● **BRIEF**: Nothing in the records may be left out; restate them word for word.

-=-=-

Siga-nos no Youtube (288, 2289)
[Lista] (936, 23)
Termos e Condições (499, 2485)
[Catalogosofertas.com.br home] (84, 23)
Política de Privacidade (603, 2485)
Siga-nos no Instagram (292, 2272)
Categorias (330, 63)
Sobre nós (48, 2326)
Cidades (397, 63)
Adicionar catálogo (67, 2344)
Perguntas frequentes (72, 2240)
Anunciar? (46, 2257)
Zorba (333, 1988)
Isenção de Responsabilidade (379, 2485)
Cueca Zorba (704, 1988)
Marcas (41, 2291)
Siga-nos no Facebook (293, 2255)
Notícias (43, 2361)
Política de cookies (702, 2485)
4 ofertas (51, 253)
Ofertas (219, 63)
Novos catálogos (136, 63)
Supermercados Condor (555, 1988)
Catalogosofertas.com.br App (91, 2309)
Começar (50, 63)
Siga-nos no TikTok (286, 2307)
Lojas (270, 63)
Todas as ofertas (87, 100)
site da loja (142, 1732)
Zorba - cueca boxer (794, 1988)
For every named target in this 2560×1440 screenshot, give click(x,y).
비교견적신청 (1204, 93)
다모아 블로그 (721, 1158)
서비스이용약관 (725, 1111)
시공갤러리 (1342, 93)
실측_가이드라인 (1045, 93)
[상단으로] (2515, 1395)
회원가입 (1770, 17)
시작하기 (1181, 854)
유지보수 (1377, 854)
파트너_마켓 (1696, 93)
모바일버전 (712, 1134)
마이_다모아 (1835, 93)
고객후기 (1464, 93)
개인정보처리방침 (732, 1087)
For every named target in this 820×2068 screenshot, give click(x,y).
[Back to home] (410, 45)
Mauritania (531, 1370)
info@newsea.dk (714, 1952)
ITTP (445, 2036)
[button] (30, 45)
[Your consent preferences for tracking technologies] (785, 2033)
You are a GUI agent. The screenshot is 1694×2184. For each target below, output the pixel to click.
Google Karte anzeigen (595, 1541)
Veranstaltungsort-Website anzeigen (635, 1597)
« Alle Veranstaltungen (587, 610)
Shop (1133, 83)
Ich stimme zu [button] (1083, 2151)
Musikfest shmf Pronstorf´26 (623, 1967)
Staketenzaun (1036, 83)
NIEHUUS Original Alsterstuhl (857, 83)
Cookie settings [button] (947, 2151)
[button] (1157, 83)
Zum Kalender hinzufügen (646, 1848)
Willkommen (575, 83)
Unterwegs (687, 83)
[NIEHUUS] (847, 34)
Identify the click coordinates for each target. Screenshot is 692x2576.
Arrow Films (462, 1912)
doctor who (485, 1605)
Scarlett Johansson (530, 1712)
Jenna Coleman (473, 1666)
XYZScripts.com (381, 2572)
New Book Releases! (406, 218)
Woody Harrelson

-=-=-

● **WORKED SOLUTION**:
Siga-nos no Youtube (288, 2289)
[Lista] (936, 23)
Termos e Condições (499, 2485)
[Catalogosofertas.com.br home] (84, 23)
Política de Privacidade (603, 2485)
Siga-nos no Instagram (292, 2272)
Categorias (330, 63)
Sobre nós (48, 2326)
Cidades (397, 63)
Adicionar catálogo (67, 2344)
Perguntas frequentes (72, 2240)
Anunciar? (46, 2257)
Zorba (333, 1988)
Isenção de Responsabilidade (379, 2485)
Cueca Zorba (704, 1988)
Marcas (41, 2291)
Siga-nos no Facebook (293, 2255)
Notícias (43, 2361)
Política de cookies (702, 2485)
4 ofertas (51, 253)
Ofertas (219, 63)
Novos catálogos (136, 63)
Supermercados Condor (555, 1988)
Catalogosofertas.com.br App (91, 2309)
Começar (50, 63)
Siga-nos no TikTok (286, 2307)
Lojas (270, 63)
Todas as ofertas (87, 100)
site da loja (142, 1732)
Zorba - cueca boxer (794, 1988)
For every named target in this 2560×1440 screenshot, give click(x,y).
비교견적신청 (1204, 93)
다모아 블로그 (721, 1158)
서비스이용약관 (725, 1111)
시공갤러리 (1342, 93)
실측_가이드라인 (1045, 93)
[상단으로] (2515, 1395)
회원가입 (1770, 17)
시작하기 (1181, 854)
유지보수 (1377, 854)
파트너_마켓 (1696, 93)
모바일버전 (712, 1134)
마이_다모아 (1835, 93)
고객후기 (1464, 93)
개인정보처리방침 (732, 1087)
For every named target in this 820×2068 screenshot, give click(x,y).
[Back to home] (410, 45)
Mauritania (531, 1370)
info@newsea.dk (714, 1952)
ITTP (445, 2036)
[button] (30, 45)
[Your consent preferences for tracking technologies] (785, 2033)
You are a GUI agent. The screenshot is 1694×2184. For each target below, output the pixel to click.
Google Karte anzeigen (595, 1541)
Veranstaltungsort-Website anzeigen (635, 1597)
« Alle Veranstaltungen (587, 610)
Shop (1133, 83)
Ich stimme zu [button] (1083, 2151)
Musikfest shmf Pronstorf´26 (623, 1967)
Staketenzaun (1036, 83)
NIEHUUS Original Alsterstuhl (857, 83)
Cookie settings [button] (947, 2151)
[button] (1157, 83)
Zum Kalender hinzufügen (646, 1848)
Willkommen (575, 83)
Unterwegs (687, 83)
[NIEHUUS] (847, 34)
Identify the click coordinates for each target. Screenshot is 692x2576.
Arrow Films (462, 1912)
doctor who (485, 1605)
Scarlett Johansson (530, 1712)
Jenna Coleman (473, 1666)
XYZScripts.com (381, 2572)
New Book Releases! (406, 218)
Woody Harrelson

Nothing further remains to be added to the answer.